Reasons to Invest Early
Here are some of the reasons why you need to invest early:
Time Is Crucial
As mentioned above, compound interest grows with the passage of time. If you do a simple investment of $1000 in your 20s, compound interest will work its magic and you will have more than $8000 dollars by the time you retire. The more you delay saving, the lesser amount you will have by the time you hit retirement.
You Can Take Risks
If you start investing at a young age, you have the freedom to take risks, because you have years of earning ahead of you. People who are close to retirement tend to prefer low risk and low return investments such as certificates of deposits as well as bonds, whereas young people can diversify their portfolio with the help of risky investments that offer great potential returns.
Young investors have a lot of time that they can use to learn about the advantages as well as the disadvantages of different opportunities, and learn from their success and failure.

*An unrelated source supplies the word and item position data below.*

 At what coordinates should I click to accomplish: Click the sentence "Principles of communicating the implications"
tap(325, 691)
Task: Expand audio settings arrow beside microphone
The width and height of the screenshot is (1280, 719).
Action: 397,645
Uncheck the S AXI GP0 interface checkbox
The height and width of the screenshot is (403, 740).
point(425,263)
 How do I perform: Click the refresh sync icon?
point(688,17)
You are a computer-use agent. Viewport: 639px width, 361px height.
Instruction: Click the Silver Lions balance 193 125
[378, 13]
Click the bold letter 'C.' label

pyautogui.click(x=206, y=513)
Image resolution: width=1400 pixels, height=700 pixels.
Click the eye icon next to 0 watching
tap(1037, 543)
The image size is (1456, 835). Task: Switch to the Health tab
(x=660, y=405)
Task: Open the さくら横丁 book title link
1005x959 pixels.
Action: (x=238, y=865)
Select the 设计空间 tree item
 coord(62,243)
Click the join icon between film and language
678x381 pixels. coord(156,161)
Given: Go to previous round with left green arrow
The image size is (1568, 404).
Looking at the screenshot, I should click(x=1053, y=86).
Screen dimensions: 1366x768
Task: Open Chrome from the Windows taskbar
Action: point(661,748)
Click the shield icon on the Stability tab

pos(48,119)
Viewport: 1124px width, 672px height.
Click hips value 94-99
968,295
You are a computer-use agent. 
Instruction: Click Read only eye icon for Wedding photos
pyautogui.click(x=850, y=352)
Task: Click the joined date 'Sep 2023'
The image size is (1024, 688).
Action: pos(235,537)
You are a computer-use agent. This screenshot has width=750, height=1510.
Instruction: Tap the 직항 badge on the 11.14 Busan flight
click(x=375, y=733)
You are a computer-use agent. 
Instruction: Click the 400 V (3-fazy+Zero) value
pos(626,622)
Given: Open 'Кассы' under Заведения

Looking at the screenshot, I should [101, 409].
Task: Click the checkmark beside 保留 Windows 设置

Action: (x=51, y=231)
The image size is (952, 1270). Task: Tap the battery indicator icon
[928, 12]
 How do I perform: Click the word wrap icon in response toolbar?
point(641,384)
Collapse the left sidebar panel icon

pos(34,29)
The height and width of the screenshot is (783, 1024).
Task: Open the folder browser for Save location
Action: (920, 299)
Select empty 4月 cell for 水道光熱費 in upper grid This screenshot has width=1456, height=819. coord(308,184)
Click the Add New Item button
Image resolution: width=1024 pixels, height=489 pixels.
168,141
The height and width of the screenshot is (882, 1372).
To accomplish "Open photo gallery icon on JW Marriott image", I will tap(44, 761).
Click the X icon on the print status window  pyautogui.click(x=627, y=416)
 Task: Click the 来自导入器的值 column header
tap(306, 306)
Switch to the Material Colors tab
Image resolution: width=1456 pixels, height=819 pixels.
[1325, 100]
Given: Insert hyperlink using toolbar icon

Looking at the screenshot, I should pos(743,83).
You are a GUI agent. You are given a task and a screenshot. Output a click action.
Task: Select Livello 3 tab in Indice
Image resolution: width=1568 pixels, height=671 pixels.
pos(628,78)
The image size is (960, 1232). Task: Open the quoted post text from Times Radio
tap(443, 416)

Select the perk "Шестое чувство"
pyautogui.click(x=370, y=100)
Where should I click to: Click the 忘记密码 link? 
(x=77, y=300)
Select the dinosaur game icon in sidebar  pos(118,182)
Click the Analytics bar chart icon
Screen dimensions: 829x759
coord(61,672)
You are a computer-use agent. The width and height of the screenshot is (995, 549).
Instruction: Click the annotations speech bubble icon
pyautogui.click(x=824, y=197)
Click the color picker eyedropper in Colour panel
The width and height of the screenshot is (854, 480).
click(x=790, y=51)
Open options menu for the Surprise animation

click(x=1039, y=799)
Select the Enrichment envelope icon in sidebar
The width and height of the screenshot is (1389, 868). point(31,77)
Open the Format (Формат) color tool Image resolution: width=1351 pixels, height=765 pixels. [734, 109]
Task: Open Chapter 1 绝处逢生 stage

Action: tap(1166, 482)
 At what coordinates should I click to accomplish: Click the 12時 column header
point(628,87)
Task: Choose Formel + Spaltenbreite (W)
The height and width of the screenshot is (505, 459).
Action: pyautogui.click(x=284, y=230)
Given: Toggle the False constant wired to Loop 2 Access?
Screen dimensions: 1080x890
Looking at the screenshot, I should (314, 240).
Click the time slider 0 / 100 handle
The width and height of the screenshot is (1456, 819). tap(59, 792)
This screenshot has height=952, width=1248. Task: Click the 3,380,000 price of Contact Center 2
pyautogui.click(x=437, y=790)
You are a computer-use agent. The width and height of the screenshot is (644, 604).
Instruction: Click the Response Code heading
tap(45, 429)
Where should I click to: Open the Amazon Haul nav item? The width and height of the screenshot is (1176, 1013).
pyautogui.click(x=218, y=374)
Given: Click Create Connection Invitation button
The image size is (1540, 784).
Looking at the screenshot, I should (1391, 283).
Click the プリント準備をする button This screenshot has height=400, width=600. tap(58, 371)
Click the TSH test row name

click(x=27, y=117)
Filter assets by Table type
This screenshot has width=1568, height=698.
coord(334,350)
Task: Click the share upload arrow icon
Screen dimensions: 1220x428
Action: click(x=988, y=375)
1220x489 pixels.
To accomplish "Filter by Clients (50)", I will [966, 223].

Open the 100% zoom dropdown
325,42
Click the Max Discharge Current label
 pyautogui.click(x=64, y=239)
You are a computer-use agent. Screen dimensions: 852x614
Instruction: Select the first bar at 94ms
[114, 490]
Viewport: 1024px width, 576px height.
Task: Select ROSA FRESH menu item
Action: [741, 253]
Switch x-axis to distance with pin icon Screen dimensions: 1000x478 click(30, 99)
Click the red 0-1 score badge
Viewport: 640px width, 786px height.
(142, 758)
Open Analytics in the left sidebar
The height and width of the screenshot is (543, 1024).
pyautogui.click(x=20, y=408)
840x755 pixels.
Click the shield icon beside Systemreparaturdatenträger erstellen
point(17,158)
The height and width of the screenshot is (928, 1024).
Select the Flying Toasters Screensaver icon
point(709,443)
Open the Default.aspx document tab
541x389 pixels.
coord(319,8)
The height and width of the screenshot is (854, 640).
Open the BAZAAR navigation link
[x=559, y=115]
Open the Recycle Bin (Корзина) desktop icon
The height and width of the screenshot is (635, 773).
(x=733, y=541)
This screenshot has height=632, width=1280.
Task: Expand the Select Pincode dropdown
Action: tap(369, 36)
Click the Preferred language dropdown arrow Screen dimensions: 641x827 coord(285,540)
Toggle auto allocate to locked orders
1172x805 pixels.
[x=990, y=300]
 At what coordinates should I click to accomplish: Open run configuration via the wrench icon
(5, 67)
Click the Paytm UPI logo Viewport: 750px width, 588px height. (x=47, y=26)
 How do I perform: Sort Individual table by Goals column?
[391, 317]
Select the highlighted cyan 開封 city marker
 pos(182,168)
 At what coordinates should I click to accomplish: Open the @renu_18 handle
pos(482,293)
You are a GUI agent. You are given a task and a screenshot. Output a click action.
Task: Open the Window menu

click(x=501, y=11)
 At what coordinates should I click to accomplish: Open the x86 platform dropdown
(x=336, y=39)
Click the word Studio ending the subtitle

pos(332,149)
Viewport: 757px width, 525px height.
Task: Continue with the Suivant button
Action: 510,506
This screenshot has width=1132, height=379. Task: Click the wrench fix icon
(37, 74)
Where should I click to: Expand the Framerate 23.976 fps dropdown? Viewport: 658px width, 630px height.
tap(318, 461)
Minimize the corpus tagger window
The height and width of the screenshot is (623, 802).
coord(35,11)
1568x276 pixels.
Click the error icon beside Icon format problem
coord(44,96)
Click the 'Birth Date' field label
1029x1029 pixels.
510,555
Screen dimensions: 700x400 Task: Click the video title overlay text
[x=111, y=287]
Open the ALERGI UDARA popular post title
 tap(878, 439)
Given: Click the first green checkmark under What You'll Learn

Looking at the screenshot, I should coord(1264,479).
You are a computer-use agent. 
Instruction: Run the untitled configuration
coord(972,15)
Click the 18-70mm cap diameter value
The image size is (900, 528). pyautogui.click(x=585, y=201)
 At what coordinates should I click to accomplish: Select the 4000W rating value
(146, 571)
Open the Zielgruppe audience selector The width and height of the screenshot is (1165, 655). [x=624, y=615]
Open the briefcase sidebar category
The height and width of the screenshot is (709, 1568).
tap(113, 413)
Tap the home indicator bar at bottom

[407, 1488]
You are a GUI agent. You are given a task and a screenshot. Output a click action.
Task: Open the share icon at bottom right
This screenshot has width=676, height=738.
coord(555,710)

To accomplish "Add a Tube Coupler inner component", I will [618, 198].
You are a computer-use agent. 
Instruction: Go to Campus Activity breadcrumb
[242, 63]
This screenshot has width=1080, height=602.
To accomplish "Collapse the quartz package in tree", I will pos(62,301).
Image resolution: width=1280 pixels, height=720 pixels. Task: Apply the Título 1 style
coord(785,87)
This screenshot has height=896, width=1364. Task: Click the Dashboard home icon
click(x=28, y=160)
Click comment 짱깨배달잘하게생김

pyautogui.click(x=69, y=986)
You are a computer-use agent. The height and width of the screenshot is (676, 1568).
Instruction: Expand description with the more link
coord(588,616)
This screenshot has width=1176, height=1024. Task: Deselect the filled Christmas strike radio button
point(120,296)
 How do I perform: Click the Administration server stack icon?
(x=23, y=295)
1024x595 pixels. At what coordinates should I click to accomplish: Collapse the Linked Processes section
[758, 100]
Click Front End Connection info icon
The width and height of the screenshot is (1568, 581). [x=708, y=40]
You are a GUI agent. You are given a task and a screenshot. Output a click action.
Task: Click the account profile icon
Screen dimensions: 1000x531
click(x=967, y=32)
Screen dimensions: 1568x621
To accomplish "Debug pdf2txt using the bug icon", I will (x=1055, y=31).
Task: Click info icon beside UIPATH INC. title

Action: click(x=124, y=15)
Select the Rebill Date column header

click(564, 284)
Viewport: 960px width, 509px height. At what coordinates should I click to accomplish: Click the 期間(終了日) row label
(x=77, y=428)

The younger generation is tech savvy, so they can do their research and study different tools and techniques that can give way to countless opportunities that would secure their financial future.
In conclusion, it is important that you start saving and investing as soon as possible, if you want compound interest to work in your favor. There are different forms of investments such as dividend stocks that can provide great income throughout the investment span. Young investors have the advantage of ample time to maximize their profits, which is one of the reasons why they should start as soon as possible.